Maybe it will. Someone has to know something is a mortal sin in order for it to be held against you, doesn’t it?
No. As both John Paul 2 and Benedict 16 have both said, and repeatedly, it is time to work to continue the implementation of Vatican 2.
Just as John XXIII’s predecessors all ruled against calling a second Vatican Council.

A recent survey indicates nearly half of Germans who attend Mass on at least a monthly basis (which was less than ten percent) would attend the TLM if offered. If both forms can be said reverently and equal in all other terms, why would anyone prefer one over the other? If nothing more than personal preference then considering the decline these past forty or fifty years, what do we have to lose by every parish making both available?

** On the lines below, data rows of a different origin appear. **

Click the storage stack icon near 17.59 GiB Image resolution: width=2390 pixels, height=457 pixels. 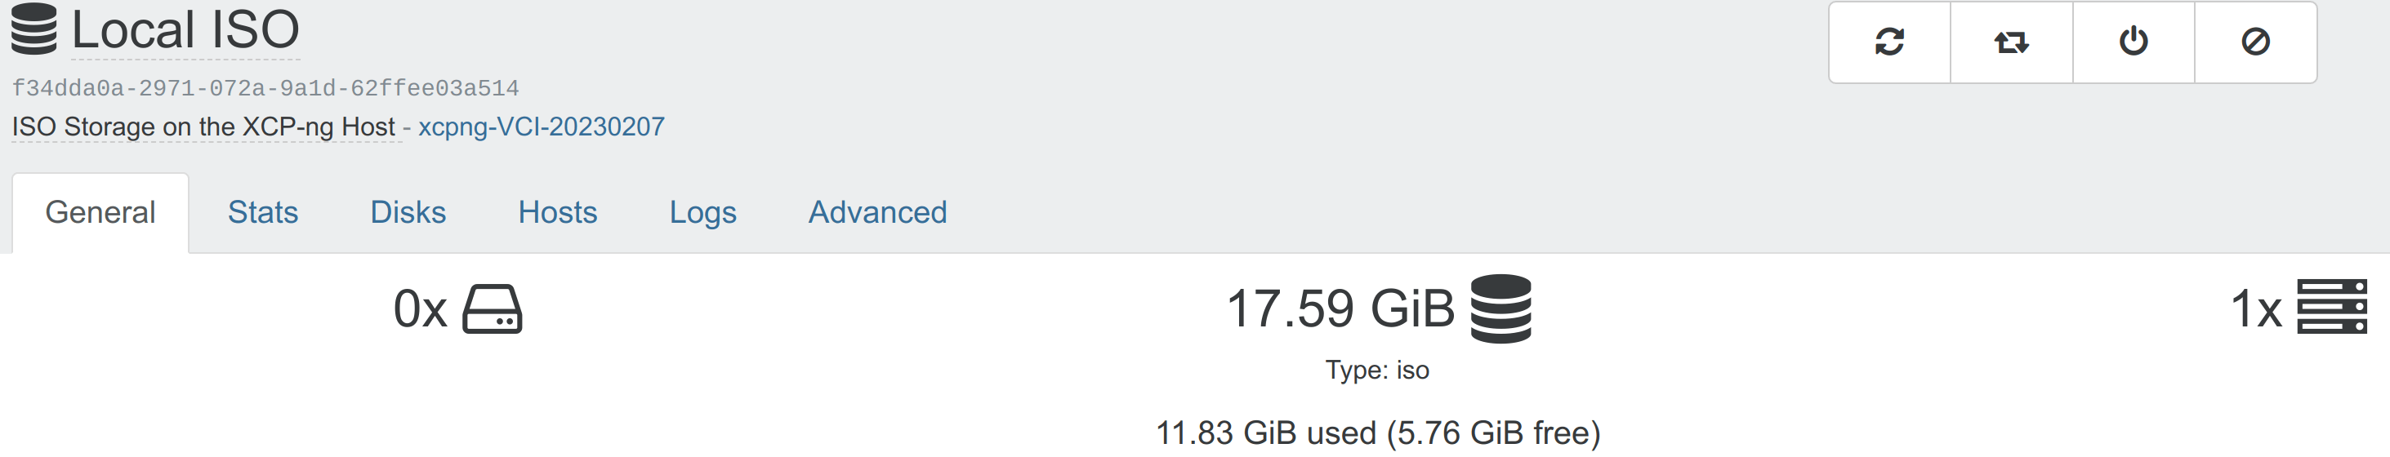click(1500, 309)
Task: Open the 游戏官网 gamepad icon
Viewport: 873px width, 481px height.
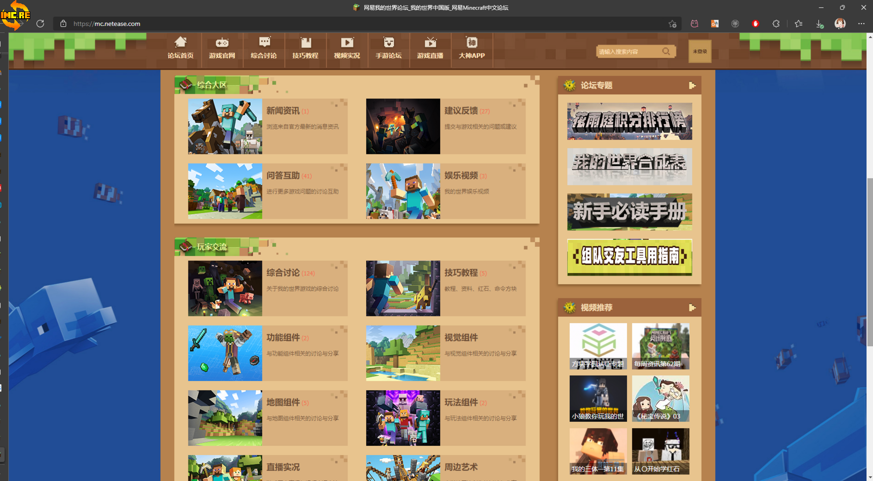Action: (222, 43)
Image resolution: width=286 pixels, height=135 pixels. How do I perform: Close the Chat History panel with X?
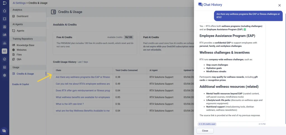point(279,5)
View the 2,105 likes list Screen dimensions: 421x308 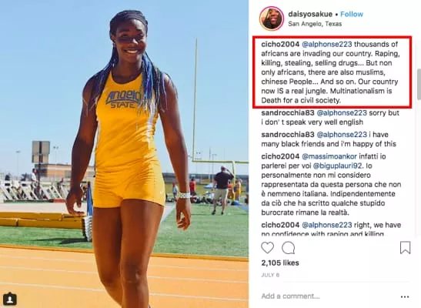tap(280, 263)
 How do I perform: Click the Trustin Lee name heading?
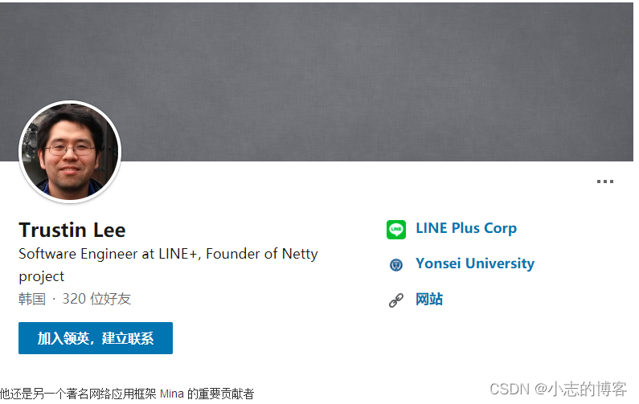coord(72,231)
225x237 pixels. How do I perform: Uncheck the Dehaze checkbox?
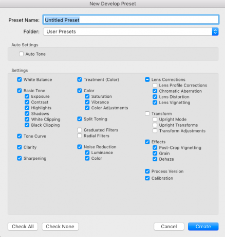(x=155, y=159)
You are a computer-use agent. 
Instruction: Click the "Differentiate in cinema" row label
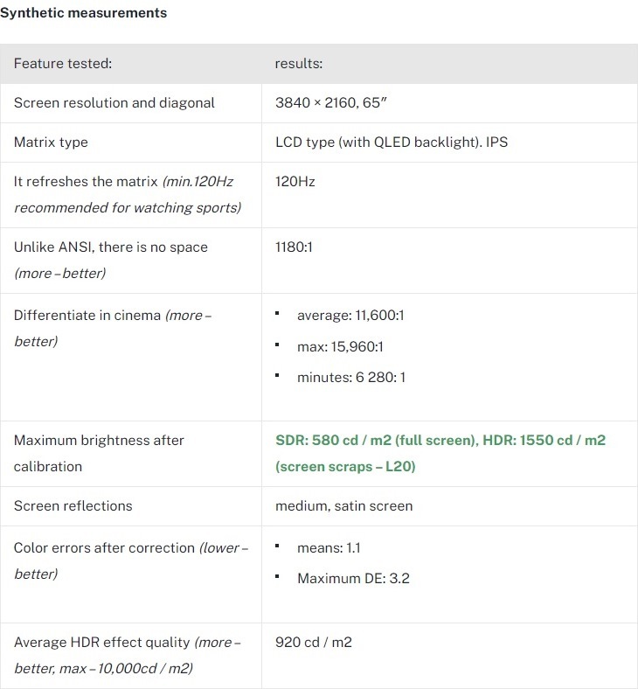click(87, 315)
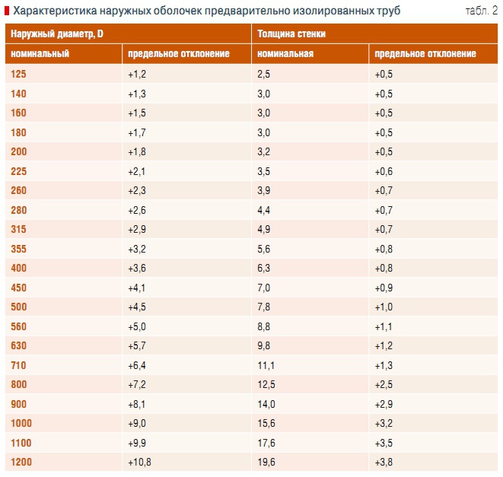
Task: Select the 12,5 wall thickness cell
Action: click(266, 385)
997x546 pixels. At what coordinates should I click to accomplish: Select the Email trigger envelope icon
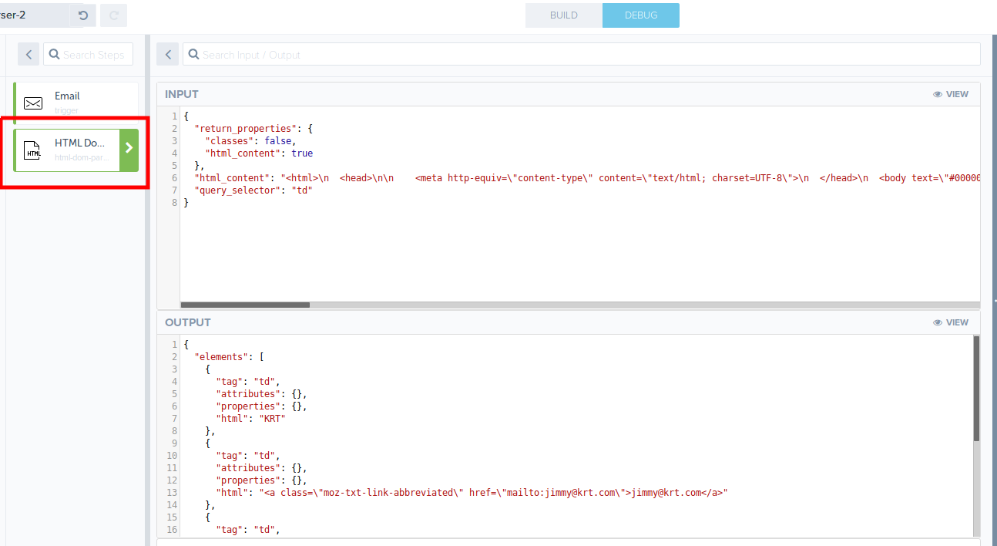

Some people prefer the TLM. Most Catholics I know aren’t even aware it is still around. There have been several good arguments for the TLM so at this point why is there a need to debate them?
 
Between 1970 and 2010? I don’t mean to sound too cruel here to you, but what did the TLM inspire in the years 970 to 1010?
Read the book.

Some further thoughts from Dr. David White:
I teach literature; I have a special love for music and for art. It is the Mass that gave us western music. The oldest western music we have written is Gregorian Chant. If you take a music history course, you’ll begin with Chant, continue through Church music, and you won’t find music secularized until much later. But even when music becomes secularized, you’re still going to have Mozart writing Masses and Haydn writing Masses. You’ll even have someone like Beethoven who wrestled with God his whole life, still writing the great “Missa solemnis” and seeing the priest on his death bed. That is the traditional music.
If you go to Western art, it is Catholic. It grows out of the Church. That’s where it comes from. Western art as we know it comes from the Church. Go to an art gallery. Go back to the beginning of art and, (aside from Greece and Rome - still the beginning of art as we know it) the great Renaissance works - their subject matter is Catholic.
Go to literature, and you have Dante, you have Shakespeare. The writers have been Catholic. All of that came out the Mass.
The Novus Ordo Mass, in the thirty years its been around, has given us lousy music, lousy literature, putrid liturgical dancing. In fact, it has only given us one thing that has actually caught on and become culturally significant. And when I heard this, I nearly fell off my chair, but it’s true. The New Mass gave us one thing that the culture knows, and that is Beavis and Butthead - that ghastly, ghastly cartoon series that all your children know from MTV. I heard the creator of it speaking on television. He was asked how he came up with the idea. He answered, “Well I was sitting at Mass in my Catholic high school, and I wasn’t really paying attention, and the priest said ‘this is the body of Christ’ and this guy behind me went ‘heh heh heh heh heh heh heh,’ and suddenly I got the whole thing in my mind and started drawing Beavis and Butthead.”
drbo.org/conversion.htm
 
Just as John XXIII’s predecessors all ruled against calling a second Vatican Council.
Actually, there is evidence that John XXIII himself realized that calling the council had been a mistake. His agenda was hijacked altogether and it was rumored that on his deathbed, he kept saying “Stop the council! Stop the council!”